Estação Islândia

Marta Morais da Costa

Ontem, 15 de julho, completei sem comemoração, silenciosamente, quatro meses de confinamento por causa do coronavírus. Espero que não faltem 36 outros meses para completar uma quarentena mensal. Para tanto, conto com minha resistência física – a cada dia mais desistência. Conto muito mais com a capacidade científica de pesquisadores, laboratoristas, médicos e cientistas que irão criar a vacina mais aguardada deste século tão refratário a vacinas igualmente salvadoras.

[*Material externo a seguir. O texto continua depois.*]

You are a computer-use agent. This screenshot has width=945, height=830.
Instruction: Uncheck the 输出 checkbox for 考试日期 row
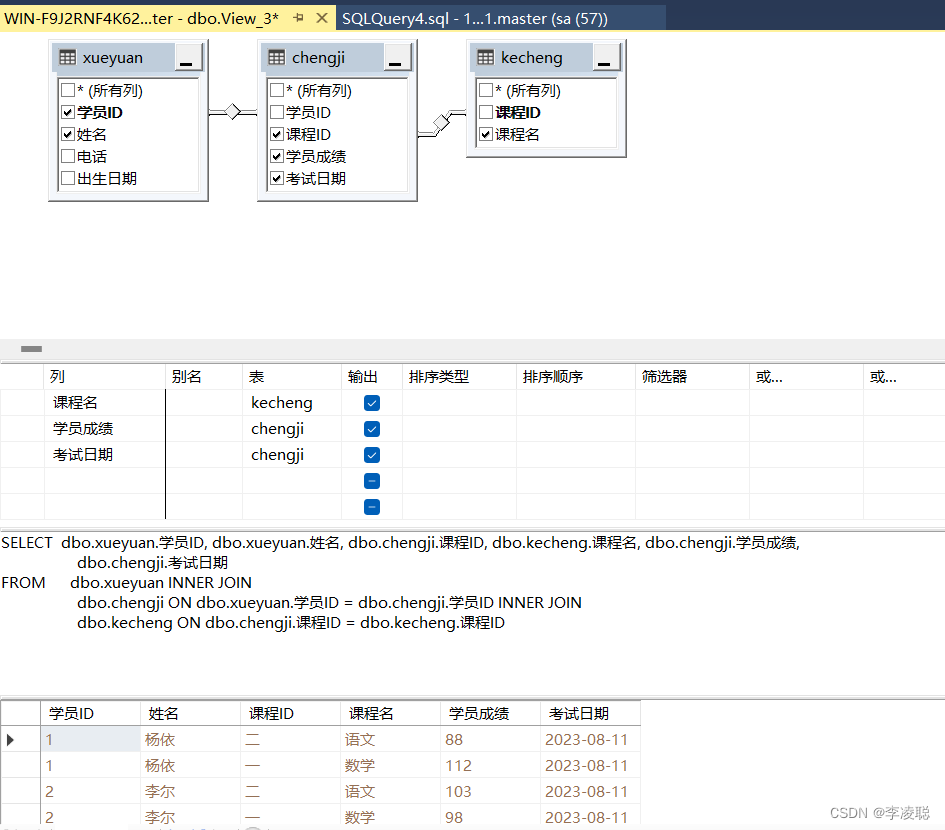tap(371, 454)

Quando me encerrei com marido, livros e tecnologias e uma despensa razoavelmente bem servida, imaginava uma quarentena italiana ou britânica, sabendo que jamais seria uma temporada neozelandesa. O Brasil sempre foi para a maioria de seus habitantes um desapiedado lar de horrores e decepções. Não deu outra.

Quarenta dias + quarenta dias + quarenta dias +…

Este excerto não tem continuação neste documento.